• _TEXTE DE L'ARTICLE_:
«Les achats militaires sont importants pour les relations avec les Etats-Unis», a déclaré dimanche dernier Martin Pfister en marge de la Fête fédérale de tir des jeunes à Saint-Triphon (VD). Pour tenter de réduire les droits de douane infligés à la Suisse, le conseiller fédéral Martin Pfister s'est en effet dit ouvert à acheter davantage d'armement américain.
Alors que le contrat autour des avions F-35 est toujours en cours et que le débat sur leur prix fait rage, un premier pas en ce sens pourrait intervenir dès décembre prochain. Selon la SonntagsZeitung, l'armée suisse a en effet besoin de nouvelles armes de poing et l’Office fédéral de l’armement (Armasuisse) scrute le marché pour trouver le pistolet adapté.
Un achat de 100 000 exemplaires est prévu dans un premier temps, pour un budget de 90 millions de francs accessoires compris. Parmi les fournisseurs candidats se trouvent les Européens Glock et Heckler & Koch, mais surtout SIG Sauer, une entreprise suisse dont le pistolet P320 est fabriqué aux Etats-Unis.
Problème: ce dernier est largement critiqué outre-Atlantique, où il est accusé de tirer tout seul. Le modèle serait ainsi à l'origine de plusieurs accidents aux Etats-Unis, mais aussi en Suisse où il est utilisé par certaines polices cantonales.
Relayé par la SonntagsZeitung, le Washington Post a ainsi recensé quelque 100 accidents impliquant le Sig Sauer P320. Dans chaque cas, un coup de feu serait parti sans que la détente n'ait été actionnée. Le journal américain fait état d'au moins 80 blessés.
En octobre 2024, un civil a même perdu la vie près de Philadelphie, suite à un tir accidentel de P320. Rebelote en juillet dernier, lorsqu'un «tir inexpliqué» de l'arme de SIG Sauer a entraîné la mort d'un soldat de 21 ans dans une base aérienne du Wyoming.
L'Air Force Global Strike Command, l'un des commandements majeurs de l'armée de l'air américaine, avait suspendu l'usage du pistolet dans ses unités à la suite du drame. Le P320 a également été écarté par les polices de Chicago, de Milwaukee et de Houston.
Selon la SonntagsZeitung, l'arme est utilisée en Suisse par plusieurs corps de police. En 2019, un coup de feu accidentel a notamment blessé un policier saint-gallois à la cuisse lors d'un entraînement, mais l'affaire a été classée depuis. Deux incidents impliquant le pistolet sont également survenus dans le canton d'Uri en 2019 et 2024.

• _EXERCICES À FAIRE_:
• a. D'après l'article sur le pistolet P320, combien de blessés le Washington Post a-t-il recensés au minimum ?
• b. Poursuivez l'article sur le pistolet P320 de SIG Sauer après sa dernière phrase.
Les entrées ne sont pas nécessaires ici.

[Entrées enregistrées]

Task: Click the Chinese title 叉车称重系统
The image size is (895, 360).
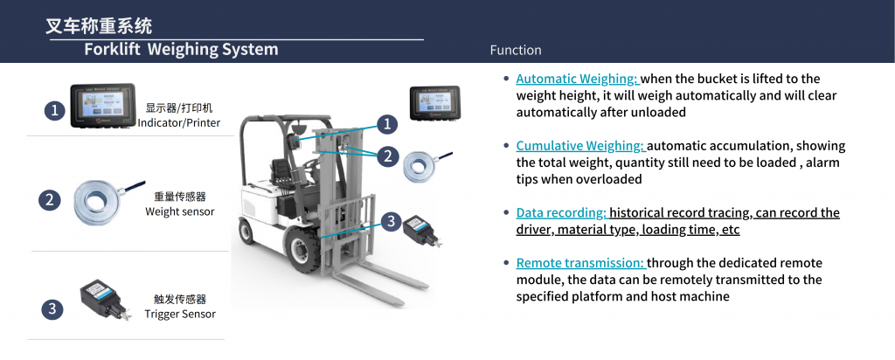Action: click(x=99, y=25)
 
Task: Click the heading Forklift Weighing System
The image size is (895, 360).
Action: click(x=181, y=49)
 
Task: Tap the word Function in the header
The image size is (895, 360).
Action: click(x=516, y=50)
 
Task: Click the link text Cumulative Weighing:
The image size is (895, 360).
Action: click(x=580, y=146)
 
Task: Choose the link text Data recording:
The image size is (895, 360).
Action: click(x=561, y=213)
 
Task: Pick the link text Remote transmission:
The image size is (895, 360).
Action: click(x=580, y=263)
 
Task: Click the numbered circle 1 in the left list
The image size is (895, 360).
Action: click(x=55, y=109)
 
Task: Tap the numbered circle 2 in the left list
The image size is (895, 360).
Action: click(x=50, y=200)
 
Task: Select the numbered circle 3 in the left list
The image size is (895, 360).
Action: click(x=52, y=309)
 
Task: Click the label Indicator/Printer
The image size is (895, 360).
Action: click(x=179, y=122)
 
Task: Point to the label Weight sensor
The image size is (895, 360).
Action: click(x=180, y=211)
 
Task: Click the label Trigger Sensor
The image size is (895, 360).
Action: click(x=180, y=314)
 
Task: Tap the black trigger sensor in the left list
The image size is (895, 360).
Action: click(x=104, y=298)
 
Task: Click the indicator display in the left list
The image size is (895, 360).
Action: click(x=103, y=106)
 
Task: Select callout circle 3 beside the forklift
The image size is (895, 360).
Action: click(x=391, y=222)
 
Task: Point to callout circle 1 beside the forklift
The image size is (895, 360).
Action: click(x=387, y=124)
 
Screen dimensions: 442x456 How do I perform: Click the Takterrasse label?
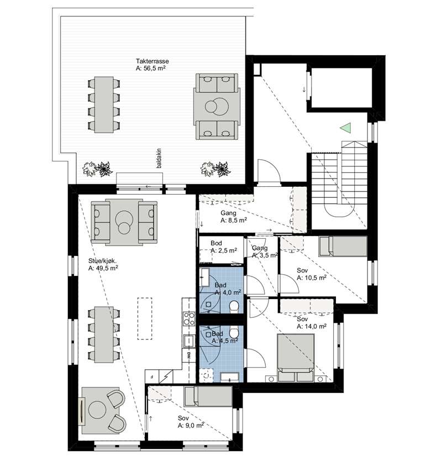tap(152, 61)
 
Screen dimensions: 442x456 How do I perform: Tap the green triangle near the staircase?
tap(346, 128)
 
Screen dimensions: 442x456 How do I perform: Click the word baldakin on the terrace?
tap(159, 159)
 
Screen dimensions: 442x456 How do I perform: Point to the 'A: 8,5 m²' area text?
tap(234, 221)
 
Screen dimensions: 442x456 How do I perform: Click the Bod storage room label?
tap(216, 243)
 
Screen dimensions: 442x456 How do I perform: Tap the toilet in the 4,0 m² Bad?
tap(234, 307)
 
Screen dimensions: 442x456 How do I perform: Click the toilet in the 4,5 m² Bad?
tap(234, 332)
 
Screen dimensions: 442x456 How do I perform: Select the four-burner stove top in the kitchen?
tap(189, 318)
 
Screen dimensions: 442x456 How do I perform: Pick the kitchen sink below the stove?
tap(189, 340)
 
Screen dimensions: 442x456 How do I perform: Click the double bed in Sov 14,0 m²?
tap(296, 358)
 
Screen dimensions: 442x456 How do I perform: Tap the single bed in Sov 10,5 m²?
tap(343, 247)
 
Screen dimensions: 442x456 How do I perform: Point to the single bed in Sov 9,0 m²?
tap(208, 396)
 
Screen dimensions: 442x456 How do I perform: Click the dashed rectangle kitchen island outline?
tap(145, 318)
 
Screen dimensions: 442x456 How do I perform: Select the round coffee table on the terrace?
tap(217, 107)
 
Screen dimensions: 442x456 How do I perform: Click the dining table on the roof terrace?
tap(104, 104)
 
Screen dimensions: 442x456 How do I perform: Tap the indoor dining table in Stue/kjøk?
tap(104, 334)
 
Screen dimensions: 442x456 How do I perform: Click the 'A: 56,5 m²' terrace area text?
tap(151, 69)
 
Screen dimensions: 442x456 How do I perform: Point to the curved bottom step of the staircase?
tap(339, 209)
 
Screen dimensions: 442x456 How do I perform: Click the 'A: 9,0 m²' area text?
tap(191, 426)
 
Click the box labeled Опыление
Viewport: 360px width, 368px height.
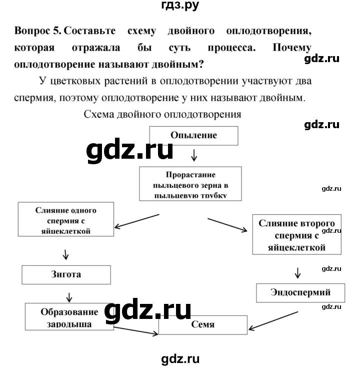point(194,135)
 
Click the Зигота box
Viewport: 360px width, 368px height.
point(66,275)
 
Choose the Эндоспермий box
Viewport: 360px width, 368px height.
point(294,292)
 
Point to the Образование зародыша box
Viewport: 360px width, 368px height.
point(69,317)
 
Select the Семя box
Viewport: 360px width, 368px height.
point(202,324)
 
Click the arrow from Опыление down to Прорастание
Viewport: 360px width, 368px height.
point(194,156)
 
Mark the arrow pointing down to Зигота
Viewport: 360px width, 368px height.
point(66,254)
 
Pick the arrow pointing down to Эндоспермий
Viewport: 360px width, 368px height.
point(297,272)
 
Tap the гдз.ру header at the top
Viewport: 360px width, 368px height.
point(180,7)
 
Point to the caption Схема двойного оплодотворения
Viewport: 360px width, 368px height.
point(162,114)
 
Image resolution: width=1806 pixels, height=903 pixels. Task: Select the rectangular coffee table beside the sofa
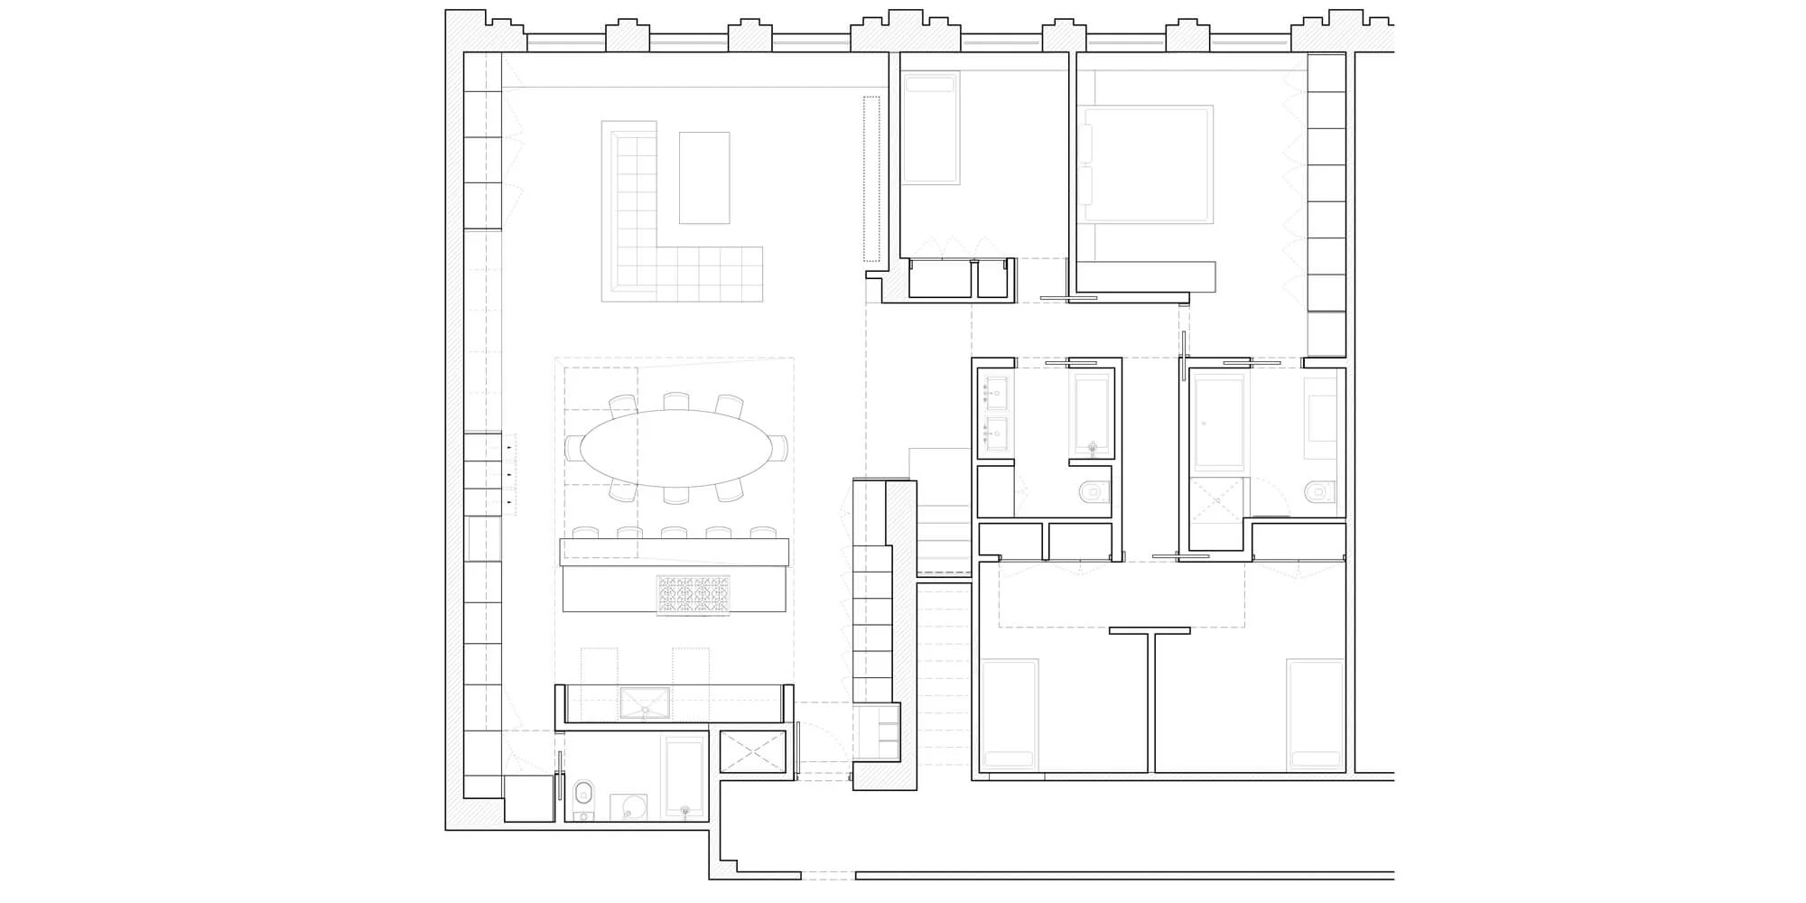[703, 177]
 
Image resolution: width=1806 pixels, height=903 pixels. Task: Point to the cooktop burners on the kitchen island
[693, 596]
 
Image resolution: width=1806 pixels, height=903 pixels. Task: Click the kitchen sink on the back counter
[645, 703]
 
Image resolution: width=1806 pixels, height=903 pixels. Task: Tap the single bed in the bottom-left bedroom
[1009, 713]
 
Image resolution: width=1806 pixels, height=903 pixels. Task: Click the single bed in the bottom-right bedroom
[1315, 713]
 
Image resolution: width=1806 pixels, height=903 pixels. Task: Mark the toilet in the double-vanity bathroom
[1094, 491]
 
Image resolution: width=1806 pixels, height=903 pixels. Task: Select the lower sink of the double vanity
[996, 433]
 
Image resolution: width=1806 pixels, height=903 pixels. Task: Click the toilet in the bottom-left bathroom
[583, 792]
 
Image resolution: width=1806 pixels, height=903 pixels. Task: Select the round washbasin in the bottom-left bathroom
[628, 806]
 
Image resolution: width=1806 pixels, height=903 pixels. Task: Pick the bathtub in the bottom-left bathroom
[684, 776]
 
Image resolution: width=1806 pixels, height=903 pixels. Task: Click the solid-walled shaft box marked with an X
[753, 751]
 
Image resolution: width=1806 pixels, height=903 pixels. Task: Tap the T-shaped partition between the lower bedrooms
[1150, 668]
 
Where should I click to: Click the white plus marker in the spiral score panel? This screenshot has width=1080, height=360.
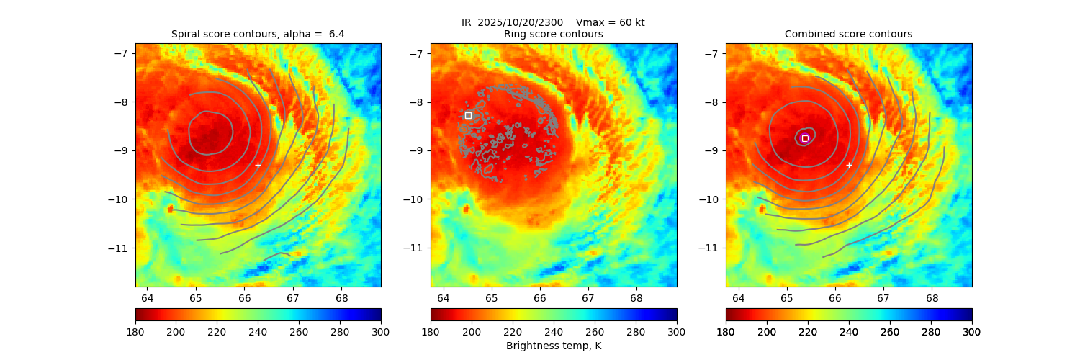(258, 165)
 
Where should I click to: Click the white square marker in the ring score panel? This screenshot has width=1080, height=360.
(468, 115)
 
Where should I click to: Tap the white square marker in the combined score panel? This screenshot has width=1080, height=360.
(805, 138)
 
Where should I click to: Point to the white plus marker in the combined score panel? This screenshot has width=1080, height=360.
(849, 165)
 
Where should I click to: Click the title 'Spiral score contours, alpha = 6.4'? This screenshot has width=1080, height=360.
(258, 34)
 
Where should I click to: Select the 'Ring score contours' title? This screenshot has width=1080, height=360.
(553, 34)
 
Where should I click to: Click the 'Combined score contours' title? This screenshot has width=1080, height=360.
(848, 34)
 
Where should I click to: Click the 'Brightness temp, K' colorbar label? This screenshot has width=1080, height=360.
(553, 346)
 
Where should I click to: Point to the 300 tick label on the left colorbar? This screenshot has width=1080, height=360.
(381, 331)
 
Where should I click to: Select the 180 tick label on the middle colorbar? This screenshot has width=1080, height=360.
(431, 331)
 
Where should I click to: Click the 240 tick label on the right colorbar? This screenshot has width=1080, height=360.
(849, 331)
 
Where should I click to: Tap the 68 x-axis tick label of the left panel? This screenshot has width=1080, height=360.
(341, 298)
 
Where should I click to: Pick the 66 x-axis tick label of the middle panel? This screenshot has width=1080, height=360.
(540, 298)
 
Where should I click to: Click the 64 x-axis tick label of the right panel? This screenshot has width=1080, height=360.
(738, 298)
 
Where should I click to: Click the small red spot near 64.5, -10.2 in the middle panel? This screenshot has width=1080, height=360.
(466, 209)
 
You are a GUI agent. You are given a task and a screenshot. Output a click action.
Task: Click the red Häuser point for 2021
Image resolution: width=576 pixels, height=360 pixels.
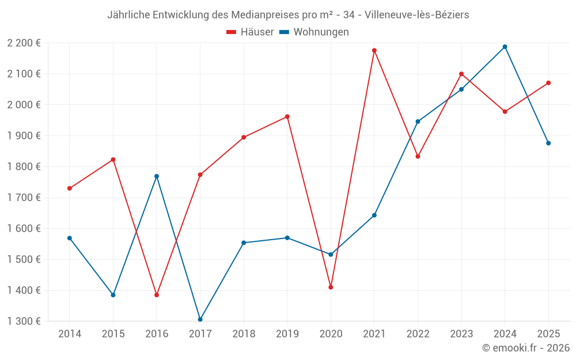tap(374, 51)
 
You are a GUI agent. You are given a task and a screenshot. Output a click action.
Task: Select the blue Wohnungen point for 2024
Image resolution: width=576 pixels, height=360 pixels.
tap(505, 47)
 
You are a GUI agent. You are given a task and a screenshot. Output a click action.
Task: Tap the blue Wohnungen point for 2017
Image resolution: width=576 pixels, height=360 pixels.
tap(200, 319)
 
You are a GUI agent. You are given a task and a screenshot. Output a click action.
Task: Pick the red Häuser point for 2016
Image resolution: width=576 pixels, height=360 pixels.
tap(157, 295)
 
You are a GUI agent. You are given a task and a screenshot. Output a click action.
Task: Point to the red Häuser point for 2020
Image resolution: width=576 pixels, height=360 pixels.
tap(331, 287)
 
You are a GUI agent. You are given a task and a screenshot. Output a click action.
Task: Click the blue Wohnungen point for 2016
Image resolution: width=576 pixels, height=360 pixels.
tap(157, 176)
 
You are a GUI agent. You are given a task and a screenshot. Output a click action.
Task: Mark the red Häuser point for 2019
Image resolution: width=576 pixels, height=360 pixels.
tap(287, 117)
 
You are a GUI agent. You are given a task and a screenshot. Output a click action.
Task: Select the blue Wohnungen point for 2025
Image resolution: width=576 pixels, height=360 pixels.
tap(548, 143)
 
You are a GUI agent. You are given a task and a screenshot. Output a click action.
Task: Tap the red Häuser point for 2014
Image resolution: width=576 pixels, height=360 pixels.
tap(70, 188)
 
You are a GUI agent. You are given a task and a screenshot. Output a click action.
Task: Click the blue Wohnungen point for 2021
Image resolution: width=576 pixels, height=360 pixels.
tap(374, 215)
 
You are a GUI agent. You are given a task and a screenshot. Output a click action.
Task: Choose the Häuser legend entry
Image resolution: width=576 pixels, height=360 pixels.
tap(250, 32)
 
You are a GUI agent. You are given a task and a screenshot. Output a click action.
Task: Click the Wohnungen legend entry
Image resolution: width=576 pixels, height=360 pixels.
tap(314, 32)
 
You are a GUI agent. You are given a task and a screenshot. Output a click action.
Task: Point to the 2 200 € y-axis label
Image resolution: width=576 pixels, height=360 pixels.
tap(24, 43)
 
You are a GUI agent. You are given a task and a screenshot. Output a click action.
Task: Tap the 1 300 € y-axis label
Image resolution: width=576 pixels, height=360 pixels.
tap(24, 321)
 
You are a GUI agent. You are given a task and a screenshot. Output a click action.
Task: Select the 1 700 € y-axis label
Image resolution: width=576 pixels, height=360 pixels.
tap(24, 198)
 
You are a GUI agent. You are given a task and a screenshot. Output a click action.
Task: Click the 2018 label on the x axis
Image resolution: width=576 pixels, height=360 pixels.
tap(244, 334)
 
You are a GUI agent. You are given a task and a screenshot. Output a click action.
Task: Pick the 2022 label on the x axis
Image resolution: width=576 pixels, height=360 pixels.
tap(418, 334)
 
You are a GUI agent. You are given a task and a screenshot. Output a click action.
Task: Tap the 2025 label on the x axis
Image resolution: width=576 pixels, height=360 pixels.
tap(548, 334)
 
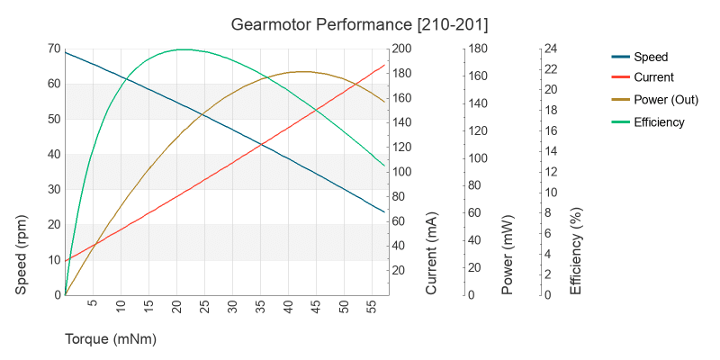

• _RÉPONSES PAR EXERCICE_:
• a. Au moins 80 blessés.

• b.
Au total, Sig Sauer ferait face à plus de 100 plaintes liées au P320. Représentant de nombreuses victimes, l'avocat Robert Zimmerman dénonce auprès du Washington Post:
Des accusations que le fabricant suisse conteste depuis des années.
Il faut dire que l'origine technique des accidents n'a pour l'heure pas été démontrée. De récents tests menés par le FBI suite à un incident dans le Michigan n'ont ainsi révélé «aucune défaillance». Plusieurs expériences menées par le passé par des laboratoires indépendants ou par l'armée américaine sont parvenues à la même conclusion.
Armasuisse a également procédé à ses propres essais techniques. Lors de ceux-ci, aucun des pistolets n'a tiré accidentellement.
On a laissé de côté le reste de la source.